May 16, 2007 10:48AM
this search engine is easily the best pure PHP search engine I have *ever* seen. Like wow! smiling smiley

but what about stemming?

currently, if you search for "download", you get one set of results, and a completely different set of results for "downloads".

this is very impractical for most users - which is why most search engines use stemming on the keyword index; stemming takes the "stem" of a word, so that "downloads", for example, becomes "download".

without stemming, when doing combined searches, the problem becomes worse - for example, the following four searches would yield four entirely different sets of results:

- "download files"
- "file downloads"
- "download file"
- "files downloads"

if you stem words before adding them to the index, and you stem words before performing a keyword lookup, your articles are indexed on the words "file" and "download", regardless of which form the word exists in, e.g. "download", "downloads", "downloading", "downloaders", etc., all becomes simply "download".

this way, search results become broader, and combination searches function the way most users expect it to - like it does on google, msn, yahoo, and so on.

the worst thing about not using stemming is, a lot of users are going to search for "download files", and then give up - while the page they were looking for would actually have come up if they had instead searched for "download file" ... this effectively means that at least half the time, there's a 50% chance your users aren't finding what they're searching for.

another advantage of stemming is that it also makes the keyword index considerably smaller, since much fewer words are indexed - which in turn makes searches faster, take up less storage, etc.

I am really, really impressed with Sphider - I didn't actually think it was possible to implement a search engine this fast and powerful with PHP; I always assumed you'd need the performance of a real programming language to do that.

But stemming is a crucial missing feature.

Your thoughts on this please? smiling smiley
May 16, 2007 11:40AM
Word stemming is already included.

Log in as Admin and select Settings section.
Now select checkbox for 'Use word stemming (e.g. find sites containing "runs" and "running" when searching for "run"winking smiley.
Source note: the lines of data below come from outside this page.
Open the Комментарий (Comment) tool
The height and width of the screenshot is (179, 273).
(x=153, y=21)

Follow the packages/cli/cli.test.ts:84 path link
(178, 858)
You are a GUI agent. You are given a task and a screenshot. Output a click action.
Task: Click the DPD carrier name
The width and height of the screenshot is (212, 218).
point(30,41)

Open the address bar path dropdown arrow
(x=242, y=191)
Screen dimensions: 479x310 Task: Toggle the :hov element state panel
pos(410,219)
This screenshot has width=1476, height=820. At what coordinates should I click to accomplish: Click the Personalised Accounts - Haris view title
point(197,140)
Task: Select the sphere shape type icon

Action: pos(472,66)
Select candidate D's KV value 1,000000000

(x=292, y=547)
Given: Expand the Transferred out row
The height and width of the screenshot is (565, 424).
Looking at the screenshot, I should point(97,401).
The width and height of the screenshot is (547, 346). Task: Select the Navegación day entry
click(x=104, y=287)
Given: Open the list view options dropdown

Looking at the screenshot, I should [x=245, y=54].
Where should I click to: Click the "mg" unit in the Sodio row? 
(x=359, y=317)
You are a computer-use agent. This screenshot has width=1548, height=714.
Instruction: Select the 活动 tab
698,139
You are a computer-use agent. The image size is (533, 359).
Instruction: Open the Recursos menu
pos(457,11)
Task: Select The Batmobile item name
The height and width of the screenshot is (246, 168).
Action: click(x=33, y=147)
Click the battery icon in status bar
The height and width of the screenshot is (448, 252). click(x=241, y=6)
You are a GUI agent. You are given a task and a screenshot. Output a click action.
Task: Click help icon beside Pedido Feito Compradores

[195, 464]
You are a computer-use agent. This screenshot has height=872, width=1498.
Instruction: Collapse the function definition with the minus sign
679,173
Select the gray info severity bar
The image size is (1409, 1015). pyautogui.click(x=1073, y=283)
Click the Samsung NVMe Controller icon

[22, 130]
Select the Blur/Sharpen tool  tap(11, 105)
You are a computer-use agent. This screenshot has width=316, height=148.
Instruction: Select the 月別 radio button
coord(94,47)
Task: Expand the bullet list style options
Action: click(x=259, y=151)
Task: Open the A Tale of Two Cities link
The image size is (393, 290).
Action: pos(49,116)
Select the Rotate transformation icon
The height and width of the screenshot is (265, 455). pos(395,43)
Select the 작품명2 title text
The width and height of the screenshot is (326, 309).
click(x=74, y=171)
Should be enabled before indexing'. Don't try with Reindex. You need a fresh index.
Also select checkbox 'Enable spelling suggestions (Did you mean...)'

No problem to stem for download / downloads

For file download / download file select OR-search in search frame.


Edited 1 time(s). Last edit at 05/16/2007 11:43AM by Tec.
May 16, 2007 01:57PM

I guess I should have examined it more closely before posting.

one question though - when this is enabled, does it break quoted searches? like for example, does a search for "the cat drinks water" (in quotes) yield the same result as "the cats drink water"?
May 16, 2007 02:45PM
Try out and get experience
Anonymous User
May 16, 2007 11:00PM

It was a priviledge to read your analysis, as well as the secure comments and answers.

Maybe you also want to read a previous debabe about that matter in:


In my experience, I use stemming in general research and abandon it when I want more specific results.

This is a kind of choice that only humans can do, for the moment.

Sphider's neural network is already good. In theory, it can be improved without leaving php.

Keep folowing your mind.

Thanks to Tec for all with identical profile.